▸ **Task details**: Needed from the entries below: every line that holds the word "computer".

▸ **Study material**:
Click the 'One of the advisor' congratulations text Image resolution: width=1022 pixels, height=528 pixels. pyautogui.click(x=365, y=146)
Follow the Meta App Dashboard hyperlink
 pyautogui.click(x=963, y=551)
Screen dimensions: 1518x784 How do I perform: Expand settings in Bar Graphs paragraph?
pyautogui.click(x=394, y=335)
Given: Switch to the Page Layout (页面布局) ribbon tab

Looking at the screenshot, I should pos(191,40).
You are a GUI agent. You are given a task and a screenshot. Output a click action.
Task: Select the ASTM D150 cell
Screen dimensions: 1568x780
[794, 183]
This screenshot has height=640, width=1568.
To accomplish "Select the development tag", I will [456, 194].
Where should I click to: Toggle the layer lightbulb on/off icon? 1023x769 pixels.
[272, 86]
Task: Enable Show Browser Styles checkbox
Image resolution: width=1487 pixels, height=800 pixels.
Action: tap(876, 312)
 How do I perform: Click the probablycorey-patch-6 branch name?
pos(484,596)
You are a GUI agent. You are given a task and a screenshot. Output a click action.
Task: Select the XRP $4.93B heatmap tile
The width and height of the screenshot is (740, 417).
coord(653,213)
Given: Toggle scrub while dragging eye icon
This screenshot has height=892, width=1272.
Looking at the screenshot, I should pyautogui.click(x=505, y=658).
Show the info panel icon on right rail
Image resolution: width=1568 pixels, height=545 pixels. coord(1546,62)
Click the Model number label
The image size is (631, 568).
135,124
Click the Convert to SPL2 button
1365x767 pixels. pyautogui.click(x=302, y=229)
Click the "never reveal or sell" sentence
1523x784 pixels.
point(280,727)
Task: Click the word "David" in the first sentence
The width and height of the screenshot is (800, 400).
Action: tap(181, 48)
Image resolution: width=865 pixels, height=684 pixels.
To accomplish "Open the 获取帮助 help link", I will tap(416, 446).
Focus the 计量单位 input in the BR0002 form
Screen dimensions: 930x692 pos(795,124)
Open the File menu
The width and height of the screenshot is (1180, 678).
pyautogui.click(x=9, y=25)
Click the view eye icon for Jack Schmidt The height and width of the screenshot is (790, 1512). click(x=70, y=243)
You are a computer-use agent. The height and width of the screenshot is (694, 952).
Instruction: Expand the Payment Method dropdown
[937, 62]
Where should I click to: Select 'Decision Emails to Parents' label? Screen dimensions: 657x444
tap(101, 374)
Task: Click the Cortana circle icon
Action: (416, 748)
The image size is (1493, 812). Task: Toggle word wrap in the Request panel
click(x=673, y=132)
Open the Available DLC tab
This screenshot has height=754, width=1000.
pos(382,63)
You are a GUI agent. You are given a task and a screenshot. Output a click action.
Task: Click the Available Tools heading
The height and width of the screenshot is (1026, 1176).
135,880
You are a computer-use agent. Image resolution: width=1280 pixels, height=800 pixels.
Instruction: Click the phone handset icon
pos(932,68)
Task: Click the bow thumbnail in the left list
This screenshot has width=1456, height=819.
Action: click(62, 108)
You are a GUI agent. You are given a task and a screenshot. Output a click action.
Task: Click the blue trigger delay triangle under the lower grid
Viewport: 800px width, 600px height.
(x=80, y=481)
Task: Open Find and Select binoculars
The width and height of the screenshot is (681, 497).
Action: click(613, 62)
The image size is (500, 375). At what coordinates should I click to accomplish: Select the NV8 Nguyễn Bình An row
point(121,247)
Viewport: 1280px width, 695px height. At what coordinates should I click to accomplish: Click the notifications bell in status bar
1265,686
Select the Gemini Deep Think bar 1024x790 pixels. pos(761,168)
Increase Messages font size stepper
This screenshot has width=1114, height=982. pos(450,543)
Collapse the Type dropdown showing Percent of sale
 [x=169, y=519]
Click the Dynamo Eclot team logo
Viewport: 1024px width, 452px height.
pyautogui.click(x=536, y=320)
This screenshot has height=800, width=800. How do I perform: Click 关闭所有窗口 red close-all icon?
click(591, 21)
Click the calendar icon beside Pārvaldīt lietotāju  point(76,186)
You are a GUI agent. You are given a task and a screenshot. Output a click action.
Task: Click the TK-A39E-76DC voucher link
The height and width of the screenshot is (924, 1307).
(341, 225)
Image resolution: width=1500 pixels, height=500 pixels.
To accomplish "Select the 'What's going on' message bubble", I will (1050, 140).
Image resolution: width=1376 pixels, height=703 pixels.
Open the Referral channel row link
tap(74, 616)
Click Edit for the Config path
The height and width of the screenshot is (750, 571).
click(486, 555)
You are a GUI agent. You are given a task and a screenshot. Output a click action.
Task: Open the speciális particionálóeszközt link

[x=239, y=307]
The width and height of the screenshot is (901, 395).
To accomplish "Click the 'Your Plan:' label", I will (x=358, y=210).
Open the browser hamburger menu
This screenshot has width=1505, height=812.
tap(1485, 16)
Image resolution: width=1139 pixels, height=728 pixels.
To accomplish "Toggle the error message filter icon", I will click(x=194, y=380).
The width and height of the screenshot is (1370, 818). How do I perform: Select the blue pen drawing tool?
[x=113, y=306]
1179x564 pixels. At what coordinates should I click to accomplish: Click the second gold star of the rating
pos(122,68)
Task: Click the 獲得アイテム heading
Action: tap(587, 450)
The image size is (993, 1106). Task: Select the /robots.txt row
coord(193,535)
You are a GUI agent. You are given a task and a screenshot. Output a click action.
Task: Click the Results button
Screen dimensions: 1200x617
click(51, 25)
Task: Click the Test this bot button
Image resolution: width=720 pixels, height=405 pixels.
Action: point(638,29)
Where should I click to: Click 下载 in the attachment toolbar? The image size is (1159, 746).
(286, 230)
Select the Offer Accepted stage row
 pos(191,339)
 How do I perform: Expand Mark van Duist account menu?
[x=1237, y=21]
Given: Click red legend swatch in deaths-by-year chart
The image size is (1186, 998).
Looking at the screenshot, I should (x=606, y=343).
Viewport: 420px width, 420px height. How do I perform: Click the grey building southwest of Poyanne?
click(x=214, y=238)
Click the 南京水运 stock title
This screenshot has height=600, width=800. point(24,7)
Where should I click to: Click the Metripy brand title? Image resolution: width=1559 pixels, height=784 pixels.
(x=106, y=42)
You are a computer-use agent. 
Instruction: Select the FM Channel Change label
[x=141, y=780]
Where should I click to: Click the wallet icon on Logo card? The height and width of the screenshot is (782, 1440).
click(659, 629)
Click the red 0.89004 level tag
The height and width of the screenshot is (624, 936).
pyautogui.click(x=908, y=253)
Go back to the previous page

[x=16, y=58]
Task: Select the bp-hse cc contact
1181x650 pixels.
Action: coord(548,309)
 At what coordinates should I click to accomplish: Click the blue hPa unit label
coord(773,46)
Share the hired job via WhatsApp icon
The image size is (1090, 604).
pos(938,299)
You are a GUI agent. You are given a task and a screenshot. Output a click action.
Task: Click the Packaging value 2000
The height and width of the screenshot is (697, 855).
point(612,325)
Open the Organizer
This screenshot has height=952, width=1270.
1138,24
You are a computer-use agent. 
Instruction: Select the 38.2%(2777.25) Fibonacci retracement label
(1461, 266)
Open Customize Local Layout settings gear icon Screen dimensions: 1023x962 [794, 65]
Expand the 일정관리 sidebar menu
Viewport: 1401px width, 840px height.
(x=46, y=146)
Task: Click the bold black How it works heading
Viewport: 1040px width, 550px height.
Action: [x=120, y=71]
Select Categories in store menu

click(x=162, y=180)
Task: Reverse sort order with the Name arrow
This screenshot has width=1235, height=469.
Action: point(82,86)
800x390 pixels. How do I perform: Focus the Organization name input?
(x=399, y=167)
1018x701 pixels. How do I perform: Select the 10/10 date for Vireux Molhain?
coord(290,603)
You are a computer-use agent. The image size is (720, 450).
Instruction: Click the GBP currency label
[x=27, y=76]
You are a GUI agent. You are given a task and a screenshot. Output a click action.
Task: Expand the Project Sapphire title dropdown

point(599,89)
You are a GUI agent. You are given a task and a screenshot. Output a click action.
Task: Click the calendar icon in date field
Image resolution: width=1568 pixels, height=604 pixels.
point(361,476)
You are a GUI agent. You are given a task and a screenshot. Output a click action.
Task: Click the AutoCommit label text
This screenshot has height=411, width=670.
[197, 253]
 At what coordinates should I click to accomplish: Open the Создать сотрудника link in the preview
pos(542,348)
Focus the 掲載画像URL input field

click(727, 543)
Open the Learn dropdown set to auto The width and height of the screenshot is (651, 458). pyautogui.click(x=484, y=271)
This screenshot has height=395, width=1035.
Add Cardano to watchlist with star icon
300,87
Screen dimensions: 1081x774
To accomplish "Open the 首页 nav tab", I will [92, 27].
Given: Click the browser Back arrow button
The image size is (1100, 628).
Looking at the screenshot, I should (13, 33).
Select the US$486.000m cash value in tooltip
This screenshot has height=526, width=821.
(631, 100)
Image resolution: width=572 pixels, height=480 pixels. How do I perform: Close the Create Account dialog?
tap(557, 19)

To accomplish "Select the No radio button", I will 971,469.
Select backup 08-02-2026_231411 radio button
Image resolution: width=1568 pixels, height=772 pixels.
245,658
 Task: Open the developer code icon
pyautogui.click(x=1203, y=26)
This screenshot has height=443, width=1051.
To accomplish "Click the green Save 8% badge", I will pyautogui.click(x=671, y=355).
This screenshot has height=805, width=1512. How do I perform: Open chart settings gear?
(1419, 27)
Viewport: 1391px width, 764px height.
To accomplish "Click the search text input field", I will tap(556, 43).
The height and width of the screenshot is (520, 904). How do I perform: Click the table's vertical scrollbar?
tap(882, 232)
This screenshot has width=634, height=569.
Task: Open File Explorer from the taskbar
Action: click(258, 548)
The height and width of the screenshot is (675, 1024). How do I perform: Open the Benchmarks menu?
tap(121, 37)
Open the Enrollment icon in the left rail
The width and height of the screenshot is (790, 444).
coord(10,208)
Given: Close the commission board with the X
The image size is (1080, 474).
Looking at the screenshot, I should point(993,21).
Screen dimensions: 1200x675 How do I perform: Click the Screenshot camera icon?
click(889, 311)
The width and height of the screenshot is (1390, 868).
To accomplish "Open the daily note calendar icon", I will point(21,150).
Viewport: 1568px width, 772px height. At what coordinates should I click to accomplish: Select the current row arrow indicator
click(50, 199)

▸ **Task solution**:
You are a computer-use agent. The height and width of the screenshot is (694, 952).
You are a computer-use agent. Image resolution: width=1280 pixels, height=800 pixels.
You are a computer-use agent. 
You are a computer-use agent. 
You are a computer-use agent. The image size is (720, 450).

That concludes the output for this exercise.